Wanna know what her response was (of course you do, because it was life-changing)?
“Okay, so what? The reality is, he’s that way for you, no matter what you do or how you change yourself. The patterns exhibited in this relationship have changed how you see the world and how you show up in it. So, even if he’s ‘good’ eventually for someone else, does it matter? If he showed back up, and was completely ‘perfect,’ would you even believe it?”
In that moment, I realized a few things, and they are themes that keep showing back up in my life that act as a springboard to build strength and compassion:
1. No, I totally wouldn’t believe it.
2. It didn’t matter at all.
3. People can be trying their best, have it still not be good for us or the direction we are headed, and still not be “bad.” There are people who love, accept, and trust them, even when we don’t.
4. It wasn’t even really about that relationship, but about other patterns in my life, stemming from me not knowing how to set boundaries and trust myself.
5. There is strength in examining these patterns objectively (or as objectively as possible), and we get to grow from them.
I’m sure you have a few relationships like this as well.
Moving on from there, we discover deeper truths: in my particular case, knowing that my hurt was really about my mother and how I showed up in that relationship, and not about some random dude, I began to realize that I believe a parent’s job is not to always make us feel good, but to raise adults who act in integrity, cultivate deep connections, and positively and significantly contribute to society. Much in the way America is being made great again, despite her actions that would indicate other intentions, my mother did exactly that.
I’d been telling a story with me as the victim and her as this Darth Vader-level villain. She certainly has her damaging qualities, but she still fulfilled her ultimate role as a parent.
Accepting that truth at first felt icky, like I was condoning abuse. But, after the initial gut check, I realized that isn’t what that means at all. I’ve experienced compassion for this person that I was telling myself didn’t deserve an ounce of it. Knowing that I can ditch that narrative without agreeing that that behavior was okay allows me to see the truth: I’m tougher, wiser, and kinder for it, even if the circumstances weren’t good.
We all have this opportunity. We can all grow from our wounds. We can all become stronger, accepting the reality and the lessons and the places they served us, despite telling ourselves all along that all they did was hurt.
I’d invite you to ask yourself, “what if it isn’t entirely true? What if I’m stronger, not despite this thing, but because of it? What if the other person was trying their best? Or, even if they weren’t, what if we got to the point we needed anyway?”
By considering these things, we become more compassionate people.
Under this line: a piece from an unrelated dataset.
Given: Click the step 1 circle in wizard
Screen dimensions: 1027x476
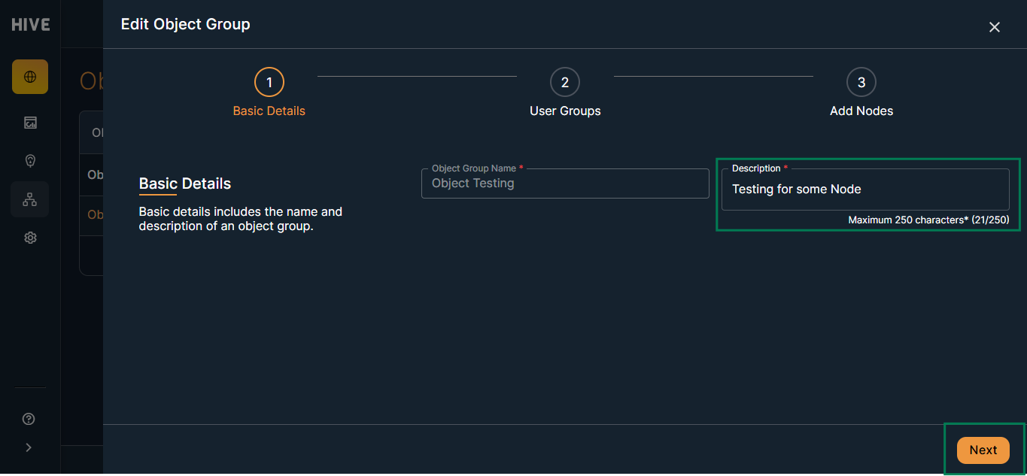Looking at the screenshot, I should click(269, 83).
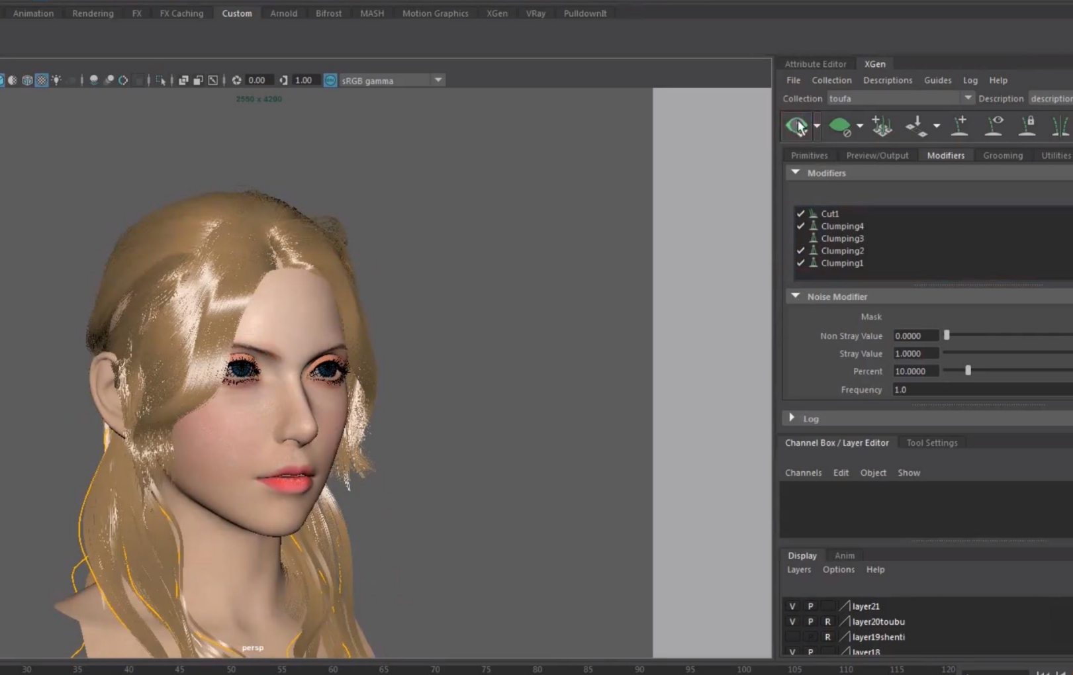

When we hurt someone else, we release the right to justify ourselves. We accept that we’re the bad guys in their story. We get to offer the apology we never got. We get to assist in rewriting a story that we had to rewrite for ourselves all alone. We get to grow stronger and create something new. We get to build real, honest, deep connections. We get to be powerful.
You can’t be a Warrior if you keep playing the Victim.
And we’re meant for more; we’re built for battle.
What stories are you telling yourself? Where can you rewrite to display strength and compassion?